Task instructions:
Each record below needs to be written out exactly as it reads.
Segment Start: Data supplied
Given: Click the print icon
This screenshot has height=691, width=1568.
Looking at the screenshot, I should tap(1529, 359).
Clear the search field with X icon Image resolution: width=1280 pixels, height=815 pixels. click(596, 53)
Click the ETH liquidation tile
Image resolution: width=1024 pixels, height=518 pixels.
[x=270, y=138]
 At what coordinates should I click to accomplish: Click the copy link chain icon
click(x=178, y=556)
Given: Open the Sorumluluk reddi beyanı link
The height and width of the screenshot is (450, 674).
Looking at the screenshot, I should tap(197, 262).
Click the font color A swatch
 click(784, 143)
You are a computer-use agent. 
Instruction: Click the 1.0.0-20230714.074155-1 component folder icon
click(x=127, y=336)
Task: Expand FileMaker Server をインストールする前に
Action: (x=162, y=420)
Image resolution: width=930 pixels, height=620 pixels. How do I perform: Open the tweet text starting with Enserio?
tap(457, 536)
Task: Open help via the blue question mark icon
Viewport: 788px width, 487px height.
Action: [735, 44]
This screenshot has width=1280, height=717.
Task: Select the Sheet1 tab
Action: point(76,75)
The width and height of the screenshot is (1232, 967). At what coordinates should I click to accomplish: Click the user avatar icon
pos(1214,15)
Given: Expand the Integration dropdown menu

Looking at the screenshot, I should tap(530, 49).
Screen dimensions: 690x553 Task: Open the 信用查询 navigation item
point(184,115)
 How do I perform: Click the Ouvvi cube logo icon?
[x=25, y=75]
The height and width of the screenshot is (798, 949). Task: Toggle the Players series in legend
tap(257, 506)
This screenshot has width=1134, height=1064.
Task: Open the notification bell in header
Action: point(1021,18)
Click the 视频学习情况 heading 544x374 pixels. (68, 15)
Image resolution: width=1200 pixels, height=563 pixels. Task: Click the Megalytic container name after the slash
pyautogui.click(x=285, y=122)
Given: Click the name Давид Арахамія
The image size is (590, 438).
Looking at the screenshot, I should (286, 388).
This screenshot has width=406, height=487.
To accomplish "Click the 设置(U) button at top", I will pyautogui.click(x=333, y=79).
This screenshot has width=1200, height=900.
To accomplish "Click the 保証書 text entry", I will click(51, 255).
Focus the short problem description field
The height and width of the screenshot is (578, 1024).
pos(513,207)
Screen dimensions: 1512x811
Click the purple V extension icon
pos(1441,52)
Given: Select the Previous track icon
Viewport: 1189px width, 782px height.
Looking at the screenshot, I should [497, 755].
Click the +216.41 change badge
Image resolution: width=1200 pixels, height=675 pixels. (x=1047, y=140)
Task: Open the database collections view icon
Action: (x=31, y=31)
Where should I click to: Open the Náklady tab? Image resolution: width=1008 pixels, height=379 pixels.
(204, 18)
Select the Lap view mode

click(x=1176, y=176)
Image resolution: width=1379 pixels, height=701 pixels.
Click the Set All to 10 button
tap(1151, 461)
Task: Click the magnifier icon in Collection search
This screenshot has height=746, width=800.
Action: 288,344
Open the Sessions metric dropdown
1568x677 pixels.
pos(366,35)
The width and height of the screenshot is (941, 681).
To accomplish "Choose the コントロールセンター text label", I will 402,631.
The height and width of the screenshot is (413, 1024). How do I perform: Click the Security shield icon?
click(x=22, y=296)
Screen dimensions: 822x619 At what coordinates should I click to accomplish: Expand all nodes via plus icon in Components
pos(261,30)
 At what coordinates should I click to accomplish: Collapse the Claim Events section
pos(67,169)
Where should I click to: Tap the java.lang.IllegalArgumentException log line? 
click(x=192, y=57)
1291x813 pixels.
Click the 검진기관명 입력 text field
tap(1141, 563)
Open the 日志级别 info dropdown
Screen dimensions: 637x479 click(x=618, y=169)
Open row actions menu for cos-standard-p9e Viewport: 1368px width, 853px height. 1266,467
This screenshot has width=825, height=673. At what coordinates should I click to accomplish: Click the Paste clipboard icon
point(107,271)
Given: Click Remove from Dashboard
Segment End: Data supplied
Finished exercise:
Given: Click the print icon
This screenshot has height=691, width=1568.
Looking at the screenshot, I should tap(1529, 359).
Clear the search field with X icon Image resolution: width=1280 pixels, height=815 pixels. click(596, 53)
Click the ETH liquidation tile
Image resolution: width=1024 pixels, height=518 pixels.
[x=270, y=138]
 At what coordinates should I click to accomplish: Click the copy link chain icon
click(x=178, y=556)
Given: Open the Sorumluluk reddi beyanı link
The height and width of the screenshot is (450, 674).
Looking at the screenshot, I should tap(197, 262).
Click the font color A swatch
 click(784, 143)
You are a computer-use agent. 
Instruction: Click the 1.0.0-20230714.074155-1 component folder icon
click(x=127, y=336)
Task: Expand FileMaker Server をインストールする前に
Action: (x=162, y=420)
Image resolution: width=930 pixels, height=620 pixels. How do I perform: Open the tweet text starting with Enserio?
tap(457, 536)
Task: Open help via the blue question mark icon
Viewport: 788px width, 487px height.
Action: [735, 44]
This screenshot has width=1280, height=717.
Task: Select the Sheet1 tab
Action: point(76,75)
The width and height of the screenshot is (1232, 967). At what coordinates should I click to accomplish: Click the user avatar icon
pos(1214,15)
Given: Expand the Integration dropdown menu

Looking at the screenshot, I should tap(530, 49).
Screen dimensions: 690x553 Task: Open the 信用查询 navigation item
point(184,115)
 How do I perform: Click the Ouvvi cube logo icon?
[x=25, y=75]
The height and width of the screenshot is (798, 949). Task: Toggle the Players series in legend
tap(257, 506)
This screenshot has width=1134, height=1064.
Task: Open the notification bell in header
Action: point(1021,18)
Click the 视频学习情况 heading 544x374 pixels. (68, 15)
Image resolution: width=1200 pixels, height=563 pixels. Task: Click the Megalytic container name after the slash
pyautogui.click(x=285, y=122)
Given: Click the name Давид Арахамія
The image size is (590, 438).
Looking at the screenshot, I should (286, 388).
This screenshot has width=406, height=487.
To accomplish "Click the 设置(U) button at top", I will pyautogui.click(x=333, y=79).
This screenshot has width=1200, height=900.
To accomplish "Click the 保証書 text entry", I will click(51, 255).
Focus the short problem description field
The height and width of the screenshot is (578, 1024).
pos(513,207)
Screen dimensions: 1512x811
Click the purple V extension icon
pos(1441,52)
Given: Select the Previous track icon
Viewport: 1189px width, 782px height.
Looking at the screenshot, I should [497, 755].
Click the +216.41 change badge
Image resolution: width=1200 pixels, height=675 pixels. (x=1047, y=140)
Task: Open the database collections view icon
Action: (x=31, y=31)
Where should I click to: Open the Náklady tab? Image resolution: width=1008 pixels, height=379 pixels.
(204, 18)
Select the Lap view mode

click(x=1176, y=176)
Image resolution: width=1379 pixels, height=701 pixels.
Click the Set All to 10 button
tap(1151, 461)
Task: Click the magnifier icon in Collection search
This screenshot has height=746, width=800.
Action: 288,344
Open the Sessions metric dropdown
1568x677 pixels.
pos(366,35)
The width and height of the screenshot is (941, 681).
To accomplish "Choose the コントロールセンター text label", I will 402,631.
The height and width of the screenshot is (413, 1024). How do I perform: Click the Security shield icon?
click(x=22, y=296)
Screen dimensions: 822x619 At what coordinates should I click to accomplish: Expand all nodes via plus icon in Components
pos(261,30)
 At what coordinates should I click to accomplish: Collapse the Claim Events section
pos(67,169)
Where should I click to: Tap the java.lang.IllegalArgumentException log line? 
click(x=192, y=57)
1291x813 pixels.
Click the 검진기관명 입력 text field
tap(1141, 563)
Open the 日志级别 info dropdown
Screen dimensions: 637x479 click(x=618, y=169)
Open row actions menu for cos-standard-p9e Viewport: 1368px width, 853px height. 1266,467
This screenshot has width=825, height=673. At what coordinates should I click to accomplish: Click the Paste clipboard icon
point(107,271)
Given: Click Remove from Dashboard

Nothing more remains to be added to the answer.